If you’ve got the Official Journal text of the Regulation, it will come with the preambles (begins with Whereas). There’s 101 of those! Most people simply ignore them (some do not even know they exist, because the copy they have is the one without it). 

I suggest you read them entirely. They explain the reasons for the requirements in the Regulation (if you really want to understand even more the historical development, you should read at least the four pdfs of the IMPACT ASSESSMENT ON THE REVISION OF THE REGULATORY FRAMEWORK FOR MEDICAL DEVICES Parts 1-4 and the 12 or so versions the the draft text, including the political agreements). 

– Article 1 

The Regulation in fact is for 2 things: 

1 – Rules for placing on the market of medical devices for human use accessories for such devices in the EU (in fact there’s 3 things here, placing on the market, making available on the market or putting into service, but to facilitate I will use only the first. If I need to separate to show the requirements correctly, I will). The “human use”part also means that it does not apply to veterinary-only products.

2 – Rules for conducting clinical investigations of medical devices and accessories in the EU.

For several reasons, it also encompasses some devices which do fall into the definition of medical device but are so like medical devices that they are better regulated under this same Regulation (the ones in Annex IV).
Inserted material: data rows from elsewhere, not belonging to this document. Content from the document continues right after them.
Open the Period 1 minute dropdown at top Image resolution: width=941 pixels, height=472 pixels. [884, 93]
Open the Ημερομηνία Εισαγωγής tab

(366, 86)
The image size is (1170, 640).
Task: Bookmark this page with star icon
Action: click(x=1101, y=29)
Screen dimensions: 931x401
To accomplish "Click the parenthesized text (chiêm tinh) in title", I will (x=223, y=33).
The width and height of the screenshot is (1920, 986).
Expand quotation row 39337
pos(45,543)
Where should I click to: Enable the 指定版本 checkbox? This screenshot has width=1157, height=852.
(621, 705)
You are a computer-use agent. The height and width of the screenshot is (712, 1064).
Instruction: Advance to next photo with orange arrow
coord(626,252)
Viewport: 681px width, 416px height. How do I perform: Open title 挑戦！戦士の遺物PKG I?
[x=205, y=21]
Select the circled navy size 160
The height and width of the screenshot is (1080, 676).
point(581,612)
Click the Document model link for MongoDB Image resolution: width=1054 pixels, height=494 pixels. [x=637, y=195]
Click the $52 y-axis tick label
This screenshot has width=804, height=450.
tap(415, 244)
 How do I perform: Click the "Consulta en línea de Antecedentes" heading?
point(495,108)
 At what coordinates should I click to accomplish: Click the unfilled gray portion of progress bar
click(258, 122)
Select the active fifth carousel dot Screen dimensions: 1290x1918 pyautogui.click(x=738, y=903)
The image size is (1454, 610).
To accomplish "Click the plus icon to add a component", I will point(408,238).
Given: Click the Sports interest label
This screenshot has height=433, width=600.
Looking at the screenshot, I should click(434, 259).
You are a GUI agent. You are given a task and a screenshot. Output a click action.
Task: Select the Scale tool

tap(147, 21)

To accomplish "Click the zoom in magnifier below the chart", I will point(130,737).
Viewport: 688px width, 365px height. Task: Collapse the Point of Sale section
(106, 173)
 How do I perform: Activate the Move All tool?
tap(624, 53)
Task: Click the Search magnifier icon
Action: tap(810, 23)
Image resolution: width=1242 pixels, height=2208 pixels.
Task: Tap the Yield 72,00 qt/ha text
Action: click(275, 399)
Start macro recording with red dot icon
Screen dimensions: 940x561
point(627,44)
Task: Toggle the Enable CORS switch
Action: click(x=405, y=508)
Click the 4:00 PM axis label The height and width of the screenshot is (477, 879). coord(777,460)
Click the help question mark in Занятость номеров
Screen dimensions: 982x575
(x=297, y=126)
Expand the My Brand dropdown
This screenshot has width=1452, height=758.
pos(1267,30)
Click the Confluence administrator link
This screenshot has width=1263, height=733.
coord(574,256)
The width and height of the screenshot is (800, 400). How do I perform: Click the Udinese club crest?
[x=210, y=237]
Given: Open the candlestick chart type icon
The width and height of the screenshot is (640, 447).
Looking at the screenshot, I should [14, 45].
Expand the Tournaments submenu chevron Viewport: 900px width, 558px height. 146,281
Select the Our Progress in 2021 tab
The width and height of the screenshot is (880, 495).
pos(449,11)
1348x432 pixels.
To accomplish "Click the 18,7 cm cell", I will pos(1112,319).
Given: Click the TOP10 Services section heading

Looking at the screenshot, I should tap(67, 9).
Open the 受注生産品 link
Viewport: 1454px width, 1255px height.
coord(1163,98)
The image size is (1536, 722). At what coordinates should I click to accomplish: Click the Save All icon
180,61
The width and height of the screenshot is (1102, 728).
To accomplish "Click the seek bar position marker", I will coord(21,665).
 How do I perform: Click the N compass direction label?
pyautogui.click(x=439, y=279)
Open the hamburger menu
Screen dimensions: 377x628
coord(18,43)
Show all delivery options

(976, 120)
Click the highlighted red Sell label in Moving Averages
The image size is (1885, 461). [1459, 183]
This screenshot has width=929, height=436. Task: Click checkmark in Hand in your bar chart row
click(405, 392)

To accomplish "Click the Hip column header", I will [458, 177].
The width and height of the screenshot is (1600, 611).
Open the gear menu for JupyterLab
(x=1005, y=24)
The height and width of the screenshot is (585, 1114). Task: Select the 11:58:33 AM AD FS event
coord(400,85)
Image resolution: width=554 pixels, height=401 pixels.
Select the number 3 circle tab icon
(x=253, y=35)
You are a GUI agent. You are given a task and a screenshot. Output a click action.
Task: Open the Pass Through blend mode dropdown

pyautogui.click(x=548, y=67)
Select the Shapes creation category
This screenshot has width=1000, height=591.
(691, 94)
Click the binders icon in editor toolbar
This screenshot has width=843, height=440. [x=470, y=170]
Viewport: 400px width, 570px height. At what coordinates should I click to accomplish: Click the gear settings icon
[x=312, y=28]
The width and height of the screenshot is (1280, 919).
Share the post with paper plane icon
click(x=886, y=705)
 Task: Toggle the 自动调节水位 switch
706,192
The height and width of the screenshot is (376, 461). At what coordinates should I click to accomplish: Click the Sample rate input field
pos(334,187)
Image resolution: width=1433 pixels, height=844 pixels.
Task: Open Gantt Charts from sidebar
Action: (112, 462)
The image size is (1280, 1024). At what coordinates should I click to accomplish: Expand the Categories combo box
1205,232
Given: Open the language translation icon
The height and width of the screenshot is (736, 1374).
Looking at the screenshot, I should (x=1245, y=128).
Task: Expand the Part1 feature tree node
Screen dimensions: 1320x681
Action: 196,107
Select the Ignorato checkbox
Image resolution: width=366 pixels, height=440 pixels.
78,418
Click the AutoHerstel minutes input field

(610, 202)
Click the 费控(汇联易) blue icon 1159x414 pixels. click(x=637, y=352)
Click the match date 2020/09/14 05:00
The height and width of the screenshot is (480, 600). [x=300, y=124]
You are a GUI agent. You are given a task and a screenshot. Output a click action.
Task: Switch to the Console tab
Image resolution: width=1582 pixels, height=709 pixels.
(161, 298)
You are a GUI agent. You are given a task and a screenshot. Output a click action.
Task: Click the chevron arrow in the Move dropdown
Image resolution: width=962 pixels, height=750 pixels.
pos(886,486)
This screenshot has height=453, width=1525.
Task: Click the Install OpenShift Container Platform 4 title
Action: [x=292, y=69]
If your device has “different stuff” such as drugs, this article also spell out which other requirements the device has to comply with. 

– Article 2 

There’s some changes in the definitions that are subtle and you have to take care with them. 

One of the most impactful may be the change on “implantable devices”, where they changed “surgical intervention”to “clinical intervention” in both instances (this was because of the incorporation of the AIMDD). This will probably change several devices which were not implantable to implantable (which is a practical problem, as implantable devices have several additional requirements in the Regulation).

One very important definition is “benefit-risk determination”, which is in practice the most important activity the manufacturer has perform for each product to comply with the General Safety and Performance Requirements (the old Essential Requirements). Note that this activity has to be iterative, repeated in the device lifecycle (the idea of the regulations is that you have to continuously measure benefit and risk, and confirm that your device benefits outweigh the risk).

One important change in the definition of “Clinical data” (change from the current MEDDEV 2.7.1 Rev 4) is from “published and/or unpublished reports” to “reports published in peer reviewed scientific literature”, which will limit the clinical data that can be used (this in fact is a trend, the regulation puts a lot more restrictions on which clinical data can be used, in particular for Class III and implantable devices).

– Article 5

Risk management and Clinical evaluation (use of clinical data) are the base pillars of the Regulation, thus they are spelled out front in this article (they were inside other requirements in the MDD text). 

– Article 6

This one deals with the advent and spread use of the Internet.

– Article 7

This is the clear incorporation of marketing requirements (a usual focus of FDA regulations due to the history of how that regulations were created) into this Regulation.

One important thing – this is not part of the conformity assessment of a Notified Body, so you are in your own. If something is not complied with, you will receive a call or visit from a CA.

Also, note that to comply with these requirements, you need to have regulatory control of any information about the device that comes from the outside world, including procedures to verify if that information “mislead the user or the patient”.

By experience, this is a difficult requirement, because it’s not easy to control the marketing department 😛

That’s it for now. Until the next part!